Carla miró a Bruno alarmada.

—Es mejor —contestó éste—. Yo creo que debemos contarle todo.

Ella se alarmó aún más.

—Pero ¿todo, todo?

—Todo. Yo sólo voy a escucharos, no a armaros una bronca por lo que hayáis hecho.

Entonces Bruno empezó su relato diciendo que Carla había oído que los Valdivieso hablaban de algo escondido en la urbanización, pero tuvo que explicar cómo se las había arreglado para escuchar, y luego dónde estaba escondida Carla, y al final, una cosa tras otra, fue saliendo todo, incluido el agujero en el montón de yeso, el descubrimiento de la iglesia, la incursión en la casa de la familia y la huida de Carla patinando por la carretera para escapar de los hermanos Valdivieso. Cuando terminaron el abogado no salía de su asombro.

—Bueno, desde luego, si alguna duda hubiera tenido de que tú eras hija de tu padre, ya no me queda ninguna. Eres igual que él.

—¿Sí? ¿Y cómo es él? —preguntó Carla.

—Así como tú, intrépido y aventurero. Demasiado aventurero para mi gusto. Y que cuando se empeña en saber algo no para hasta conseguirlo. También igual que tú. Porque ahora comprendo que ese día no cogiste el avión, sino que volviste aquí. ¿Por qué?

—Porque me dijo que yo era hija de un Valdivieso. Y no tenía más remedio que volver para conocerle.

—Entonces fue por lo que yo te dije. Me siento culpable. ¿Cómo se te ocurrió venir aquí a escondidas de tu madre?

—Pensé que sería nada más que por uno o dos días. Luego las cosas se complicaron.

—Ya veo. Tu padre hubiera hecho algo parecido.

—¿Y dónde está ahora?

—Eso me gustaría saber a mí. Pero te aseguro que le voy a encontrar. Si sólo pudiera comunicarme con él y decirle que tiene una hija, estoy seguro de que vendría corriendo.

—¿Por qué entonces no ha venido corriendo en dieciséis años?

—Ya te lo he dicho, porque no lo sabía. Ahora te enterarás con tu madre de cómo ocurrieron las cosas. Vamos a hablar con María.

—Pero antes díganos .dijo Bruno—. ¿Cómo se enteró la policía justo a tiempo de encontrarlos sacando todo aquello? ¿Les denunció usted?

—Llámame de tú, hijo, que no soy tan viejo. Efectivamente, yo llamé a la Guardia Civil y a la televisión.
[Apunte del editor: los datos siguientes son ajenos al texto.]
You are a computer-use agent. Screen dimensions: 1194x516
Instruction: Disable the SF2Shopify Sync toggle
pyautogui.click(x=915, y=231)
—¿Y cómo sabías que precisamente ese día iban a hacerlo?

—Porque ya no les quedaban más días. Como sabéis, tenían que devolver la furgoneta el domingo. Como antes había estado estropeada no tenían mucho tiempo.

—¡No me diga, perdón, no me digas que tuviste algo que ver con la avería de la furgoneta!

—Yo personalmente, no. Se lo encargué a Eladio, el mayordomo. También fue él el que me ha informado de los planes de los cuatro hermanos. Ya sabéis, la gente como ellos habla delante de los criados como si éstos fueran muebles, sin cortarse un pelo.

—Eladio le dijo al guarda de la granja que a él no le podían despedir porque sabía muchas cosas de esa familia. Decía que cuando se cansara de aguantarlos iba a escribir un libro contando todos sus trapos sucios.

—Ahora podrá hacerlo. Tendrán que hacer mucho esfuerzo para mantener su prestigio después de esto. Eso si salen bien librados de las acusaciones que tienen ahora mismo. El juez ha ordenado su detención por presunto fraude en la venta de los chalets, por tráfico de objetos de arte y antigüedades y por atentar contra el patrimonio cultural y artístico.

—Y por secuestro —intervino Carla.

—¿Cómo secuestro? ¿A quién han secuestrado?